Not Necessarily the News

Media create controversy in otherwise clean campaign

Aly Colón, a member of the ethics faculty of The Poynter Institute, a media think tank in St. Petersburg, Florida, was surprised to hear that a newspaper is challenging candidates to take polygraph tests.

"Can you repeat that, please?" he asks, then adds, "Why don't we pull out a Ouija board?"

Colón says he doesn't really want to comment on the validity of lie detector tests, but he does criticize the Republic for offering up the test as a challenge and then reporting on the candidates' decision-making processes.

Susan Bitter Smith (top) and Tom Liddy are among 
five Republicans vying for the nod in CD1.
Paolo Vescia
Susan Bitter Smith (top) and Tom Liddy are among five Republicans vying for the nod in CD1.

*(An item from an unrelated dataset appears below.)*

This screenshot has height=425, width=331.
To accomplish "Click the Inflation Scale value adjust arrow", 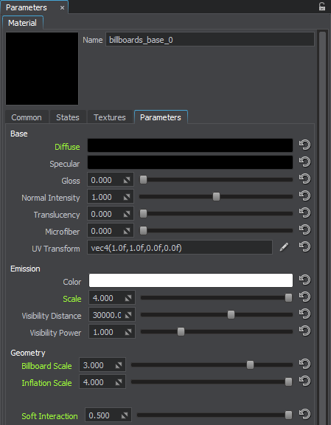I will [x=119, y=382].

"It's an unusual and very creative way to ferret out the truth. My concern in this regard is that there are questions of the newspaper maybe inserting itself more so than normal into the process of the political campaign," he says, making the Republic's role "more interventionist than participatory."

David Leibowitz, who's gotten some mileage out of the Bitter Smith/Liddy flap himself on his KTAR radio show (he's a part-time Republic employee and a close friend of Flatten's), says he would have pursued the original story.

"I probably would have found a way to do it. I think it's an interesting story because it speaks to the hypocrisy of at least one of the candidates in the race and it gives people a good bird's eye view of what politics is like," he says.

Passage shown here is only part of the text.